Hacker News new | ask | show | jobs
by adobeeee 2783 days ago
I have a layman question if somebody could please answer. I have never in my entire life seen databases fail. But db failures and issues seem to be brought up all the time. Now I understand that part if this maybe the cost function associated with them. But I'm sure there's also something that I have no clue about. So my questions are:

1) what kind of problems do databases actually face.

2) what kind of scenarios create those problems.

3) how does a programmer go about testing them?

3 comments

The easiest scenario to imagine is a hardware failure or power outage. The database was in the middle of doing something, and then was prevented by a hard drive dying or the lights going out. One way to test such a thing is to literally unplug the computer to see how it handles the failure.
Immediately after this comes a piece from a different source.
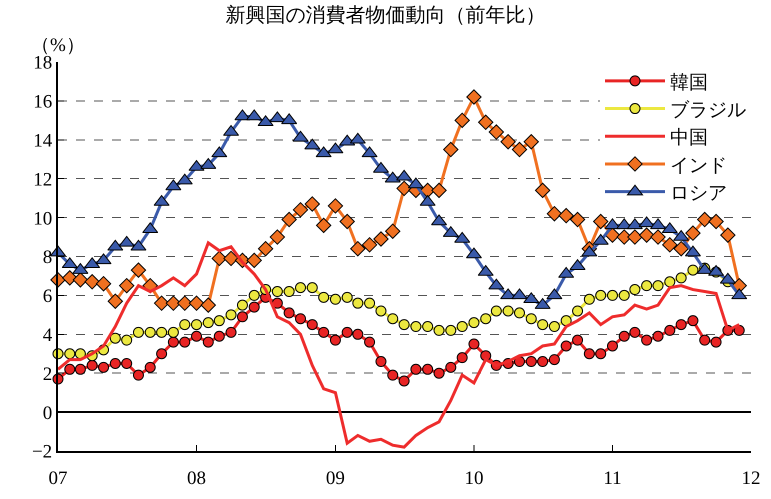 The width and height of the screenshot is (771, 499). Describe the element at coordinates (43, 141) in the screenshot. I see `y-tick-label: 14` at that location.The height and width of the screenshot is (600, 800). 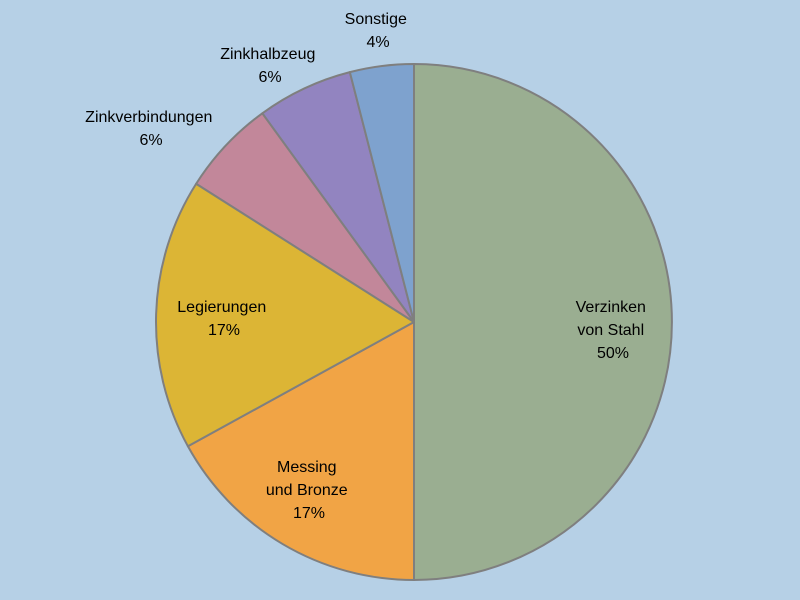 I want to click on pie-slice-legierungen, so click(x=285, y=315).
So, let's say you have a client/server application... the client is telling the server (database) to write some records to the database. In the middle of the write, you pull the plug. Some questions you'd want to know: what does the database look like when it restarts? Can we read it? What is the current state? Did any of the new data get written? What does the client think was written? If there was an uncommitted database transaction, was the database left unaltered?

It's just as important to test the client in these scenarios. While the server may have crashed, what does the client think happened? Was it waiting for an ACK or "OK" message? Did it get the message? If the update failed, what does the client do in that situation?

Things can get even more complicated if you're thinking of replication across different servers. If one of the servers fails, how does the replication work? Do sessions fail over to other servers? How many servers are required? If there was a corrupted record, did it propagate or was it scrubbed?

Thank you for explaining so well and clearly!

To you and others, are there any other scenarios too that happen in production?

Enough material here to scare anyone about databases

https://jepsen.io/talks

Some things I have seen in production:

The disk become inoperative during a write, this can be either silent or writes start to return errors. Again, how does the database look like after the problem is solved.

A large operation exceeds the capacity of the server to deal with intermediary state. It runs out of memory, disk, or in some not great DBs it loses control of some locks and gets deadlocked. Can it recover with only the partial log data?

Disks lie about data being written, what happens if one of the problems happen between the disk saying the data was written and it actually getting written?

And, of course, when you move beyond a single server things get way more complex.

You'd be surprised by how often I've seen a database fail in prod simply because it ran out of disk space. In both cases monitoring software was running but misconfigured.
We ship a consumer application with databases in it (multiple). Even the ACID ones fail all the time, maybe 1-3% of our userbase has had a corruption at some point.
Can you talk about the reasons of the failure?